The Cougars were the runner-up in 2013, 2016 and 2017, the 2017 second-place finish coming at, and at the hands of, Ohio State.

“We are confident that we are a really good team,” Olmstead said.

But so is almost every other team in the MPSF. Jauhianen, who is from Tampere, Finland, said this weekend’s matches “will be some of the best volleyball you will see anywhere.”

And the Cougars have some of the league’s best players, evidenced by Wednesday’s release of the MPSF’s postseason honors.

BYU senior opposite hitter Gabi Garcia Fernandez is the conference’s Player of the Year for the second consecutive season and one of three Cougars named to the All-MPSF First Team. Senior setter Wil Stanley and junior outside hitter Davide Gardini also made the first team.

Second-team honors went to senior middle blocker Felipe de Brito Ferreira and senior outside hitter Zach Eschenberg. Jauhiainen is on the honorable mention list.

Jauhiainen said it just made sense for him to return, because he’s married to a BYU track star (Payge) who still had a year of eligibility remaining as well. And there’s also some unfinished business at hand.

“This year and last year have been pretty much the same,” he said. “We picked up where we left off. We just need to maintain that (sense of urgency). A lot of it is mental, to be honest.”

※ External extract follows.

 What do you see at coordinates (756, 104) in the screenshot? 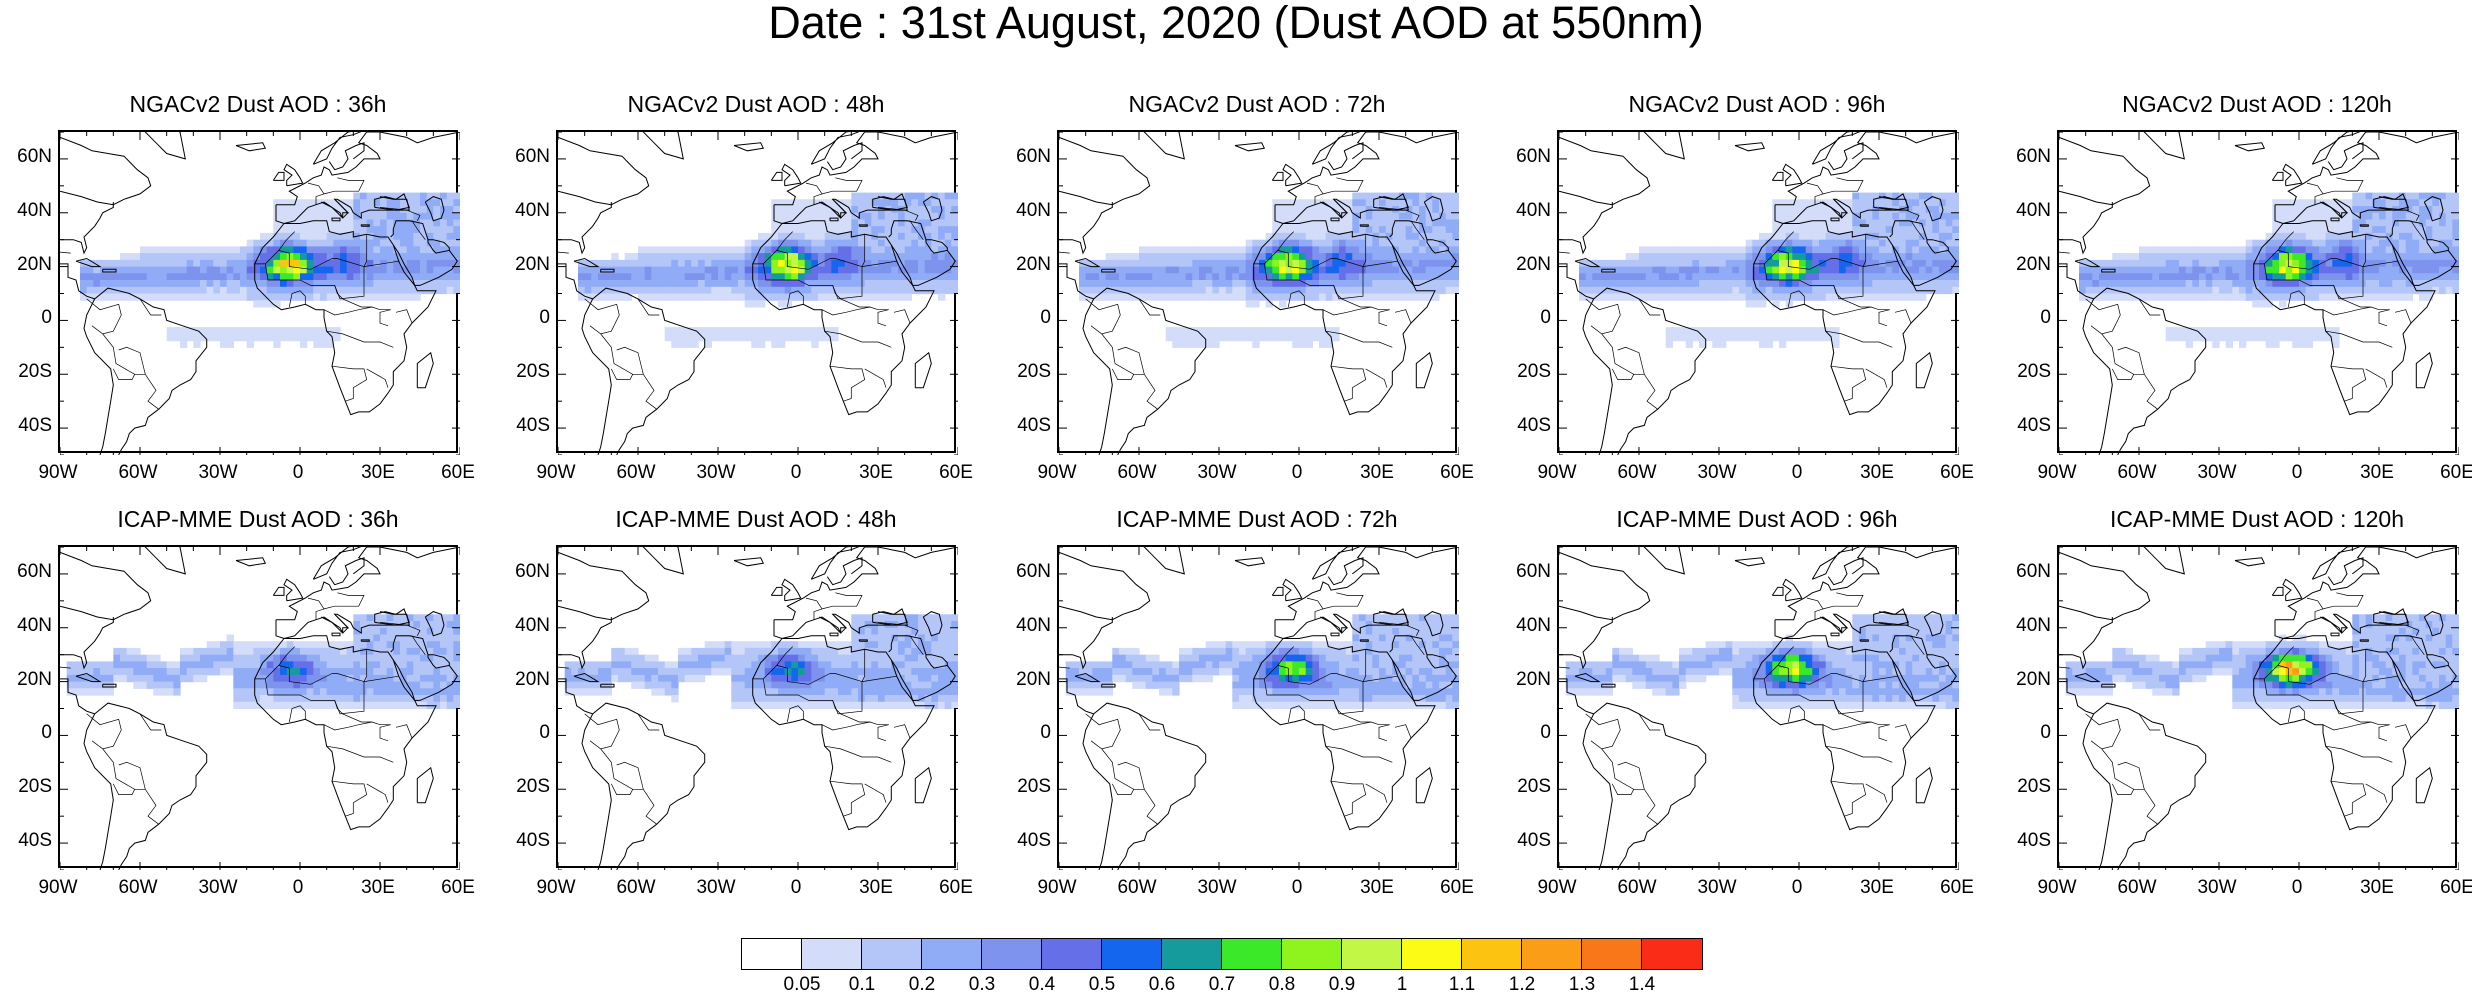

Olmstead told @FloVolleyball.tv, which will televise the tournament, that this year’s team has the same potential as last year’s, but hasn’t been as consistent. Olmstead said he and his assistant coaches have been working hard to identity weaknesses and inconsistencies since the Cougars dropped their regular-season finale to UCLA 3-1 on April 10.

“Every match is a different challenge, no matter what you have done in the past,” he said.

Especially when that past happened more than a year ago.